* [PROBLEM REQUIREMENTS]: Return, word for word, everything in the material from the line that contains "Given: Open the main hamburger menu" down to the line that contains "pyautogui.click(x=477, y=792)", including both of those lines.

## begin

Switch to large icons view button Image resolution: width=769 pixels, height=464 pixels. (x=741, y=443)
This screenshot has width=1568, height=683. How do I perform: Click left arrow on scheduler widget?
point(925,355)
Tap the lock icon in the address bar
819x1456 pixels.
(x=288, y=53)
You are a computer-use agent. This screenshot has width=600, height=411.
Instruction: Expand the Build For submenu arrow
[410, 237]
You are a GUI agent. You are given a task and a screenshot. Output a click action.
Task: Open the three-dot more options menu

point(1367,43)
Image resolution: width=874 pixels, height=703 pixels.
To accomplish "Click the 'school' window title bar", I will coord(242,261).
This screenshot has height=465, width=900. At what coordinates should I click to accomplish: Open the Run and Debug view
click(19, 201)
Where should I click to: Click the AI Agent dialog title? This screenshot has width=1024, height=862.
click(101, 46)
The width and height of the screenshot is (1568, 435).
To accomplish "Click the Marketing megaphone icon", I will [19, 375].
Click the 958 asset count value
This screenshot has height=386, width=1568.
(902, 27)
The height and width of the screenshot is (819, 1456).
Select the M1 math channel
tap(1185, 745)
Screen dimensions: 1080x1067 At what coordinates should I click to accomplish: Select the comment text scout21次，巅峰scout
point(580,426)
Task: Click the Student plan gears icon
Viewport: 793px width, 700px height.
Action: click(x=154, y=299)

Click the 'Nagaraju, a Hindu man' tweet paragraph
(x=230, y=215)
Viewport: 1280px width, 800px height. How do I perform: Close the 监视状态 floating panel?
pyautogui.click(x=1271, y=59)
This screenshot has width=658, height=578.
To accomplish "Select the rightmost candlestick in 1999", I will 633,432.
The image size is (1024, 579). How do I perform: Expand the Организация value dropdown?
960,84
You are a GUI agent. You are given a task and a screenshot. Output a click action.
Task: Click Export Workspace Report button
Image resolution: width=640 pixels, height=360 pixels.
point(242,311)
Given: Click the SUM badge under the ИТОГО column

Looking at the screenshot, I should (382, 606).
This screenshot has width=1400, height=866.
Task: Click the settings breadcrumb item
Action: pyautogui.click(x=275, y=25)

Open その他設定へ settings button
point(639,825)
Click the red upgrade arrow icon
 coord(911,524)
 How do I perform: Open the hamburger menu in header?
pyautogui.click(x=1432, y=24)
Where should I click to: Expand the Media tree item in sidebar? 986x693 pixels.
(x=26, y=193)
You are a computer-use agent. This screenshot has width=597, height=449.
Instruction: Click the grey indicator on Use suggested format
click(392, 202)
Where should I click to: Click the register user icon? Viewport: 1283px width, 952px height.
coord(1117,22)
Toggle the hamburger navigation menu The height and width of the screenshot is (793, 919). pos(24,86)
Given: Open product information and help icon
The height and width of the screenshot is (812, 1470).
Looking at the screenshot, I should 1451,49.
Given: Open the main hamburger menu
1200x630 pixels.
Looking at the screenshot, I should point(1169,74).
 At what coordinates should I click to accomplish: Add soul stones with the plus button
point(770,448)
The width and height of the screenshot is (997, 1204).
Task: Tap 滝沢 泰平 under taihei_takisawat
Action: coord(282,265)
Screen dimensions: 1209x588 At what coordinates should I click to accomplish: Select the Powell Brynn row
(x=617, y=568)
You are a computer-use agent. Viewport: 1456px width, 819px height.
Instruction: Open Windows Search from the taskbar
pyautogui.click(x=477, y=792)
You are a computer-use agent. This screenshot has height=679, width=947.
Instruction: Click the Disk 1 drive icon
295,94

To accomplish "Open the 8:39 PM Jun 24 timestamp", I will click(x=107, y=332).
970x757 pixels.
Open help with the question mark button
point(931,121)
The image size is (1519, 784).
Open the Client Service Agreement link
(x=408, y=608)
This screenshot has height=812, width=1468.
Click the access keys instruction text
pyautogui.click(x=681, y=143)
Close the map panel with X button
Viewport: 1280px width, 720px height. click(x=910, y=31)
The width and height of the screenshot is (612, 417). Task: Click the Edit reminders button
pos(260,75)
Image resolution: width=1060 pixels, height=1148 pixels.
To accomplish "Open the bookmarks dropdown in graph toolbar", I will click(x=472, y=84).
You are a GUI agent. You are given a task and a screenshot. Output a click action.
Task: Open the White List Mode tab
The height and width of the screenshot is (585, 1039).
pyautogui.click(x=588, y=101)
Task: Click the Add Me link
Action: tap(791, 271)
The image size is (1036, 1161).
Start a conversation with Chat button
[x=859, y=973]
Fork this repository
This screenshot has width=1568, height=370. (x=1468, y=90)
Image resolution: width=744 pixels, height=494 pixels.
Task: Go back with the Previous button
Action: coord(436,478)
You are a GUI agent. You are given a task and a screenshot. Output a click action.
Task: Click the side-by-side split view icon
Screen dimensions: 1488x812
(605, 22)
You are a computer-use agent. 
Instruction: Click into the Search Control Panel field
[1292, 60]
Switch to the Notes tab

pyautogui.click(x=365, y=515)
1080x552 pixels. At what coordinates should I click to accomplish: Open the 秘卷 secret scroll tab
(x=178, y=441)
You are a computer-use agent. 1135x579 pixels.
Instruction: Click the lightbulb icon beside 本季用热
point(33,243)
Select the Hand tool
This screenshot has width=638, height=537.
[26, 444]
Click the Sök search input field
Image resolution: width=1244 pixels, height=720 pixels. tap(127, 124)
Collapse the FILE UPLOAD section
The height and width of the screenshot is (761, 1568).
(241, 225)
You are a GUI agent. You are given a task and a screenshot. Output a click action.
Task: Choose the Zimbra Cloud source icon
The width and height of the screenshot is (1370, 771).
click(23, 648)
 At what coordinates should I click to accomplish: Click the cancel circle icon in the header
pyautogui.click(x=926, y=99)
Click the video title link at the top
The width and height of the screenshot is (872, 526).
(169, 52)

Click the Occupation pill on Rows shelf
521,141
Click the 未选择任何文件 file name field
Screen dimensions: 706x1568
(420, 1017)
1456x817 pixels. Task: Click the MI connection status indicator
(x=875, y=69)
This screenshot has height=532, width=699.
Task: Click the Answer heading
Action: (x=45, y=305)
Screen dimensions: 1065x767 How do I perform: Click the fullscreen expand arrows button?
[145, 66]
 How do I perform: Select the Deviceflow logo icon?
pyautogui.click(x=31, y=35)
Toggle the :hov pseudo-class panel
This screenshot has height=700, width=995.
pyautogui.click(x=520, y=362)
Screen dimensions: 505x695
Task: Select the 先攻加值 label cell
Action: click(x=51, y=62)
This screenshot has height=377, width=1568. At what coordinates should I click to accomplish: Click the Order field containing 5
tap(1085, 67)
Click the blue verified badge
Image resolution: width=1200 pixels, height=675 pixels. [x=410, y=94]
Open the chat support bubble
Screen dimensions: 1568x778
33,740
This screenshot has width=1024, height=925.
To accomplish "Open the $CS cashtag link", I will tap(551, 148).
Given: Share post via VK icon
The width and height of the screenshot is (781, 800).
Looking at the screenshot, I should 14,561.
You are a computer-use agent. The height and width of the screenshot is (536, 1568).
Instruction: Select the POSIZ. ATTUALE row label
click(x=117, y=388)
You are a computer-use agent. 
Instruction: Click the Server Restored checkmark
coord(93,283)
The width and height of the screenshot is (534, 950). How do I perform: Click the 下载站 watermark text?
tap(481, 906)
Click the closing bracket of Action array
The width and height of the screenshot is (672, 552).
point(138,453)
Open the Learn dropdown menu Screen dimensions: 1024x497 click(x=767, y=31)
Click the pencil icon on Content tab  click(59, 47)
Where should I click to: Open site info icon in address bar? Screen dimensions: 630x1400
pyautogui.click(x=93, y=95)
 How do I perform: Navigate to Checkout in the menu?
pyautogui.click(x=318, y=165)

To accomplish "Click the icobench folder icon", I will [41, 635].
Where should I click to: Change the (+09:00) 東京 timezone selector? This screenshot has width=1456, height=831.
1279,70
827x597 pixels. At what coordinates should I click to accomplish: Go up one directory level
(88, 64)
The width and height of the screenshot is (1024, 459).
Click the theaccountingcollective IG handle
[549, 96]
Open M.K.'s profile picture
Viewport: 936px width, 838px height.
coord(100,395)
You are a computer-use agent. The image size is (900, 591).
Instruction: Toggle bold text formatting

## end

* [WRITTEN SOLUTION]:
Given: Open the main hamburger menu
1200x630 pixels.
Looking at the screenshot, I should point(1169,74).
 At what coordinates should I click to accomplish: Add soul stones with the plus button
point(770,448)
The width and height of the screenshot is (997, 1204).
Task: Tap 滝沢 泰平 under taihei_takisawat
Action: coord(282,265)
Screen dimensions: 1209x588 At what coordinates should I click to accomplish: Select the Powell Brynn row
(x=617, y=568)
You are a computer-use agent. Viewport: 1456px width, 819px height.
Instruction: Open Windows Search from the taskbar
pyautogui.click(x=477, y=792)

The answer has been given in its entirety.